When I first introduced OneOps, I ever said “OneOps has a rich set of ‘best-practice’ based application designs”. Today I will use an application design (or called “pack”) to explain what ‘best-practice’ really means.

Actually, “pack” is not a new terminology, as some cloud or configuration management tools already open-sourced their application “cookbook” or “playbook”, that are similar to OneOps pack in concept, but they may have the following issues:

(1) Most open-sourced cookbooks are more focused on the deployment workflow:

  • expose the application config parameters.
  • install the application binaries.
  • lay down the configuration files.
  • start the application.

The above workflow typically does not meet production requirements – missing high availability, load balancing, automatic failover and etc.

(2) Operational supports are missing, e.g. monitoring, alerting, and easy access to repair/replace the bad instances and scale the application.

(3) To be qualified for production, users either pay premiums for the proprietary cookbooks or subscribe the enterprise services from the vendors.

In this and next few blogs, we will take PostgreSQL as an example to illustrate how PostgreSQL on OneOps follows the best practices available from the industry.
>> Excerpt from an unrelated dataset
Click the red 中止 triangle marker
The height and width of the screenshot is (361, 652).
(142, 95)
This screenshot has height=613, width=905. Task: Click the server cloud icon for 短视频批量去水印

PostgreSQL High Availability

PostgreSQL is one of the most popular transactional databases. However it does not ship with a very decent HA solution out-of-the-box. When searching for “PostgreSQL HA”,  people are easily overwhelmed with diverse solutions, which creates a high technical bar to deploy PostgreSQL in HA mode.

Recently I noticed Compose, Inc. published a blog about open sourcing their implementation of running PostgreSQL HA, which has been used in production for a while. After an independent research in this area, I believe their solution (called “Governor“) is supposed to be “state-of-the-art” for PostgreSQL HA.

Though Governor is open sourced, the example provided in its github is for experimental purposes. Moreover, Governor depends on other components, such as Etcd and HAProxy, so automating their deployments and configure them to work together should be very helpful.

Deploy Governor-based PostgreSQL on OneOps

In “Design” phase, choose “Governor based PostgreSQL” from “Pack Name” to create a new platform.

Screen Shot 2016-07-01 at 9.57.45 AM

Then we may check postgresql-governor component to review the PostgreSQL config parameters.

Screen Shot 2016-05-22 at 1.16.17 AM

Create a new user (“Username” is your local login name) and add your local SSH key, so that you could directly ssh into the virtual machines after the deployment.

Screen Shot 2016-05-22 at 1.19.36 AM

Save the design, move to Transition phase to create a new environment.

Please note that, (1) Availability Mode should be set to Redundant, (2) choose 1 cloud as Primary cloud for this demo.

Screen Shot 2016-05-22 at 1.26.18 AM

Save the environment, then “Commit & Deploy”. The deployment plan should show up now.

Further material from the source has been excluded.